Objective
Copy out the items word for word, starting at the line with "Given: Select Prepare for college/career goal" and continuing through the last line of the items, both included. Leave the pictures out.

--- begin Provided records ---

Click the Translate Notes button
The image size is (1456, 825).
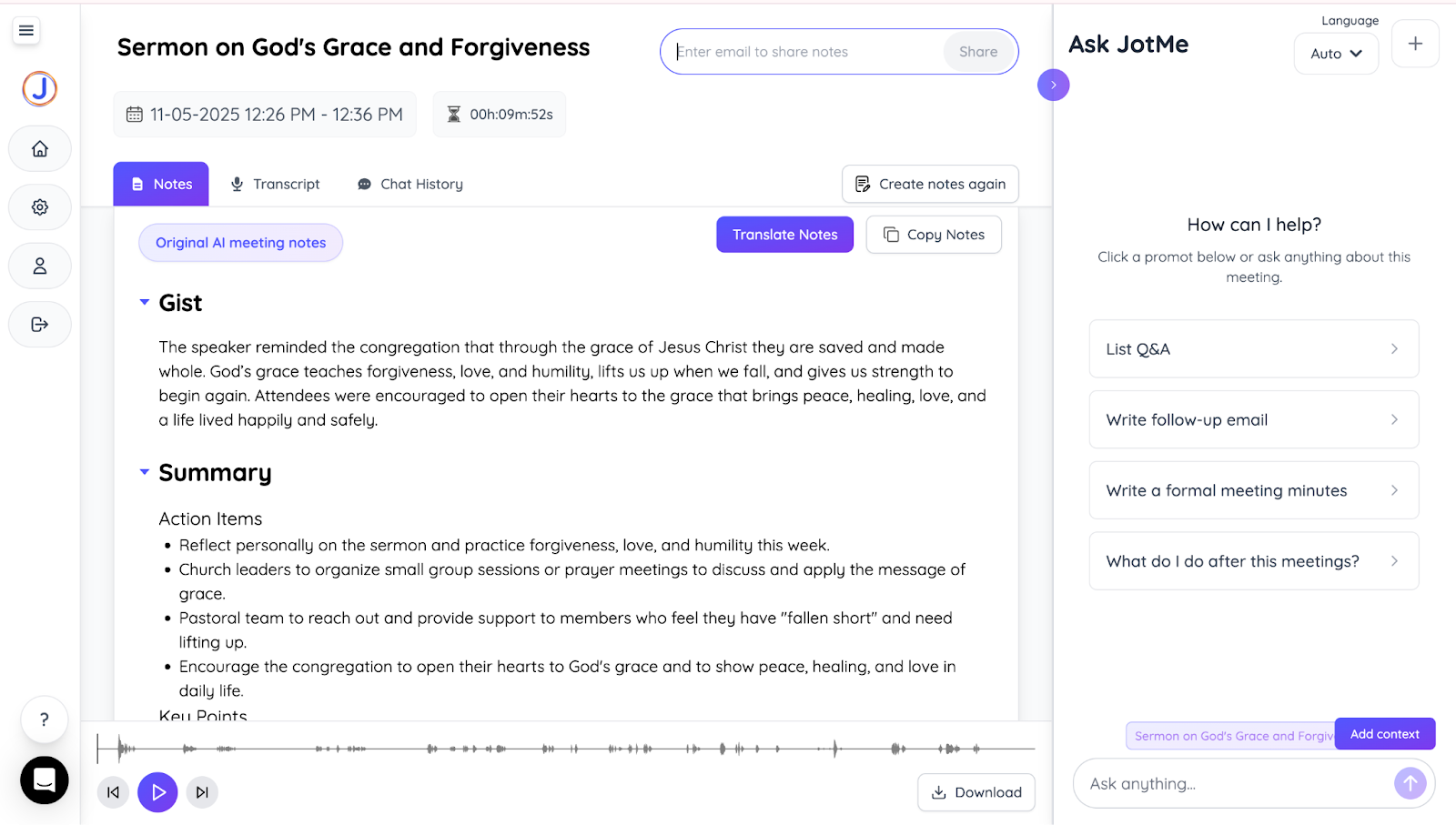[x=784, y=235]
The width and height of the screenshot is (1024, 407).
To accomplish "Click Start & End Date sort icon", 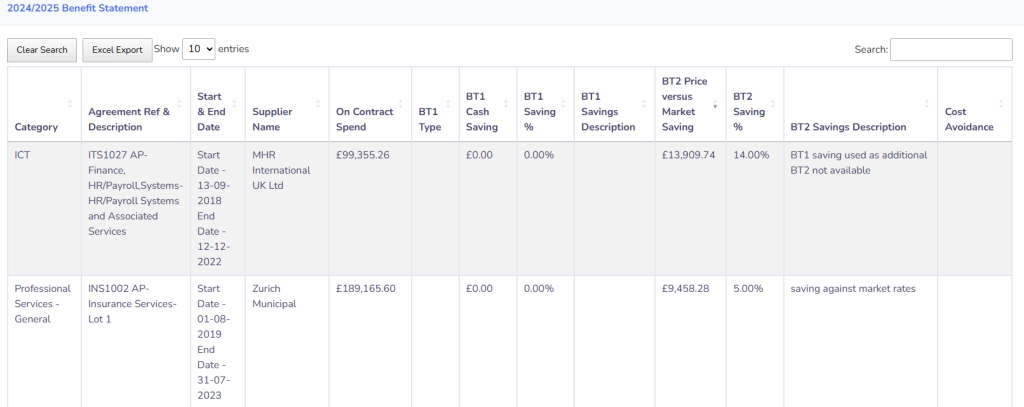I will [235, 104].
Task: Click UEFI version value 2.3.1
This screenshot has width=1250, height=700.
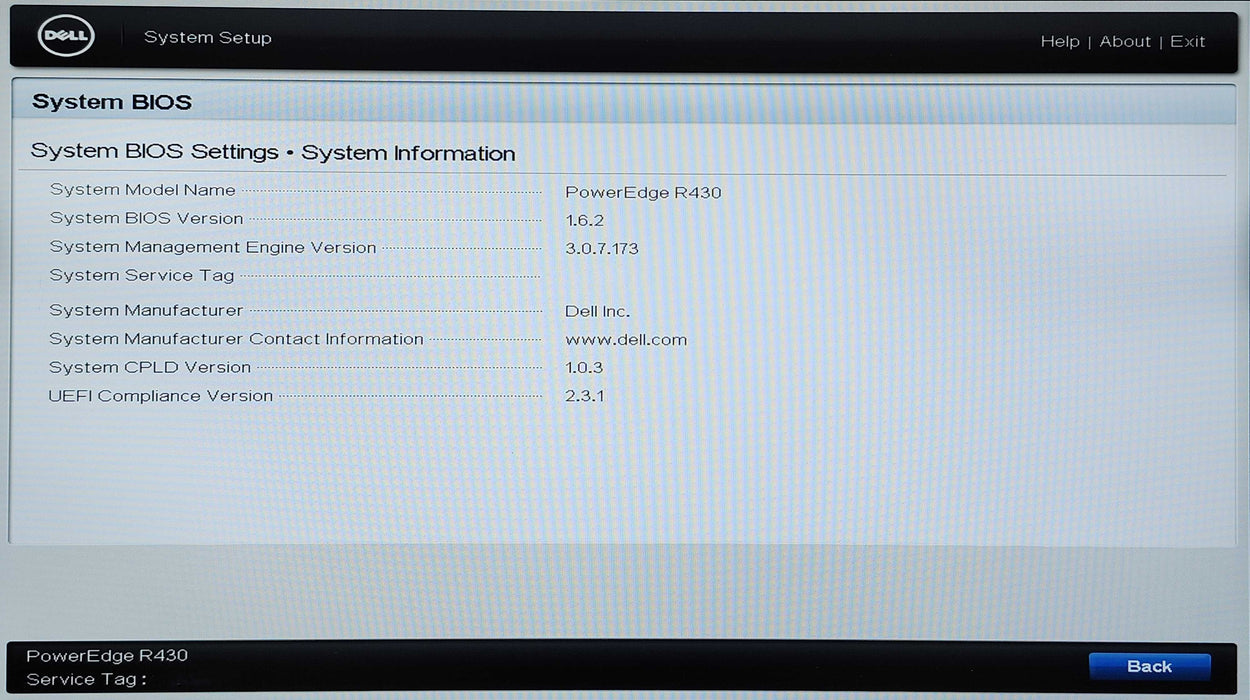Action: tap(585, 396)
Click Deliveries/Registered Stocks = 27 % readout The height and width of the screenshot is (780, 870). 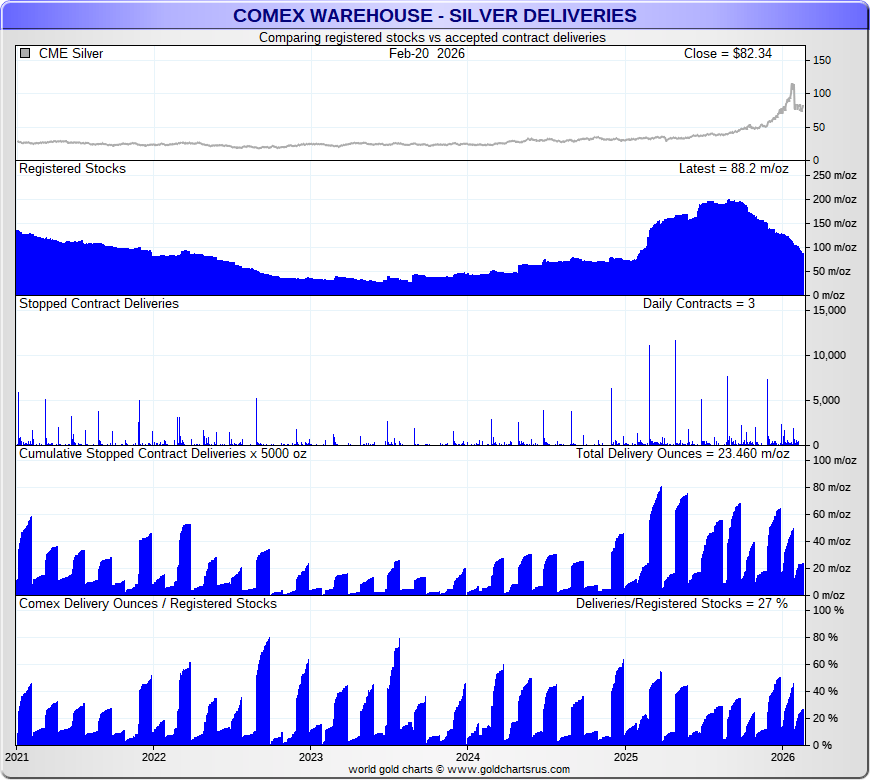[681, 604]
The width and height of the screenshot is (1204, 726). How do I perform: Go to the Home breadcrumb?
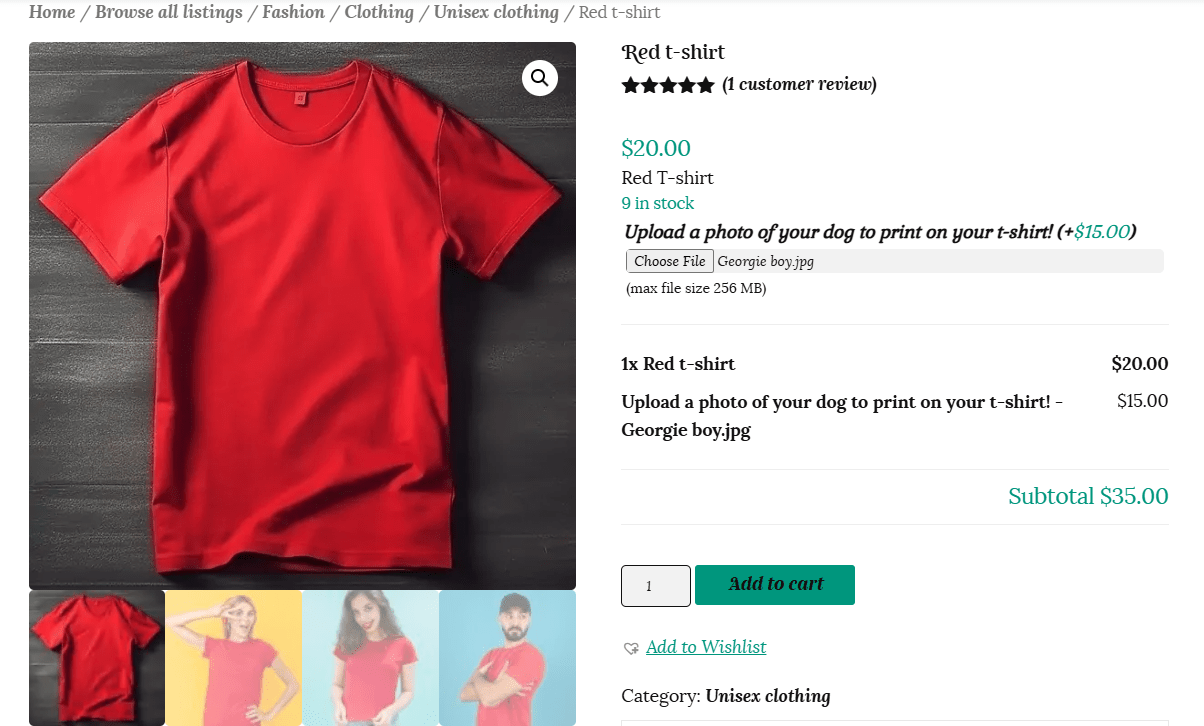coord(52,12)
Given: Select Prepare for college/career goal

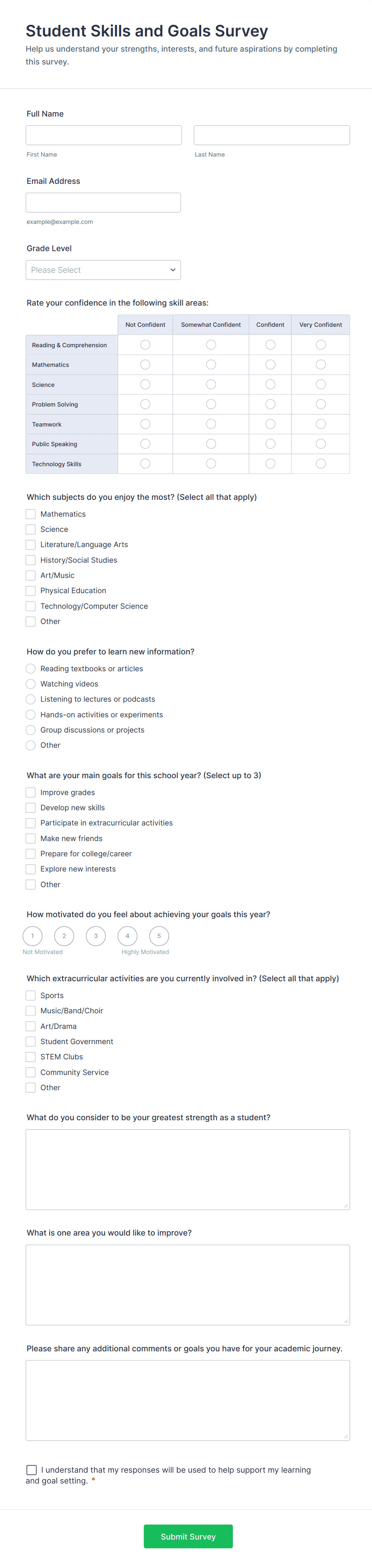Looking at the screenshot, I should (x=30, y=853).
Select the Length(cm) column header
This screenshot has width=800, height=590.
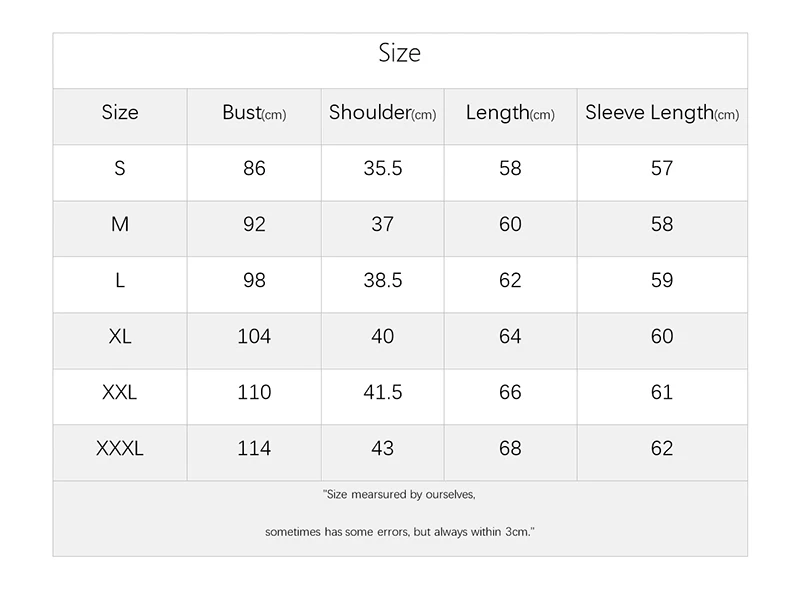(510, 113)
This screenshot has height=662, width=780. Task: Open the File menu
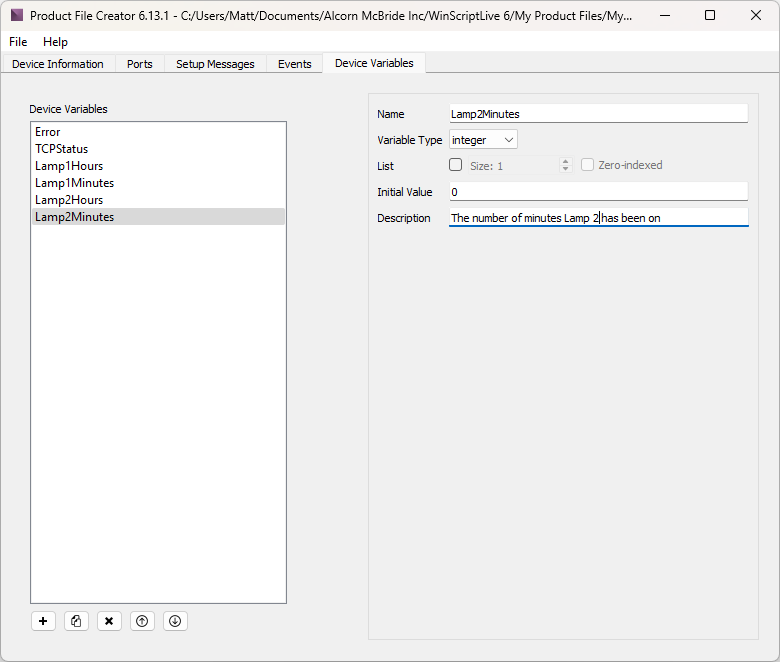18,42
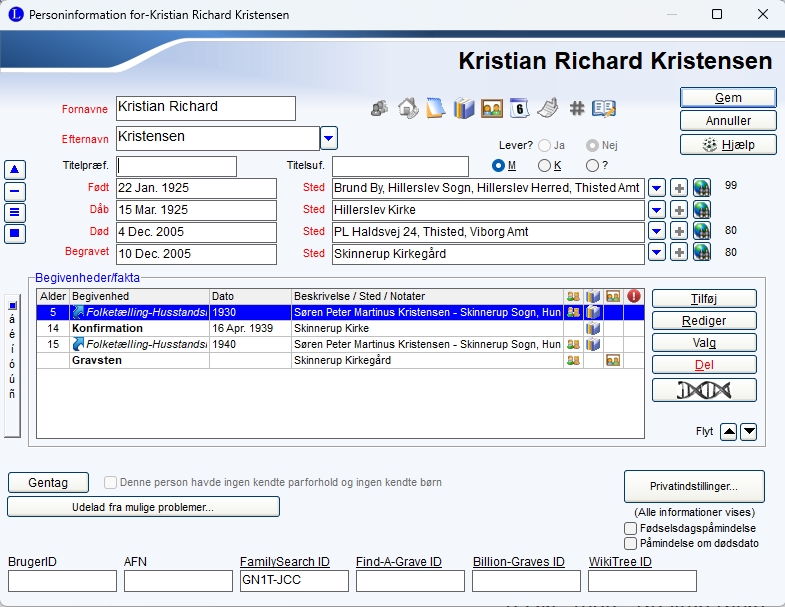The height and width of the screenshot is (607, 785).
Task: Click the globe icon beside the birth place
Action: click(x=701, y=188)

--- end Provided records ---

Complete response
Given: Select Prepare for college/career goal

Looking at the screenshot, I should (x=30, y=853).
Select the Length(cm) column header
This screenshot has width=800, height=590.
(510, 113)
This screenshot has height=662, width=780. Task: Open the File menu
18,42
The height and width of the screenshot is (607, 785).
Task: Click the globe icon beside the birth place
Action: click(x=701, y=188)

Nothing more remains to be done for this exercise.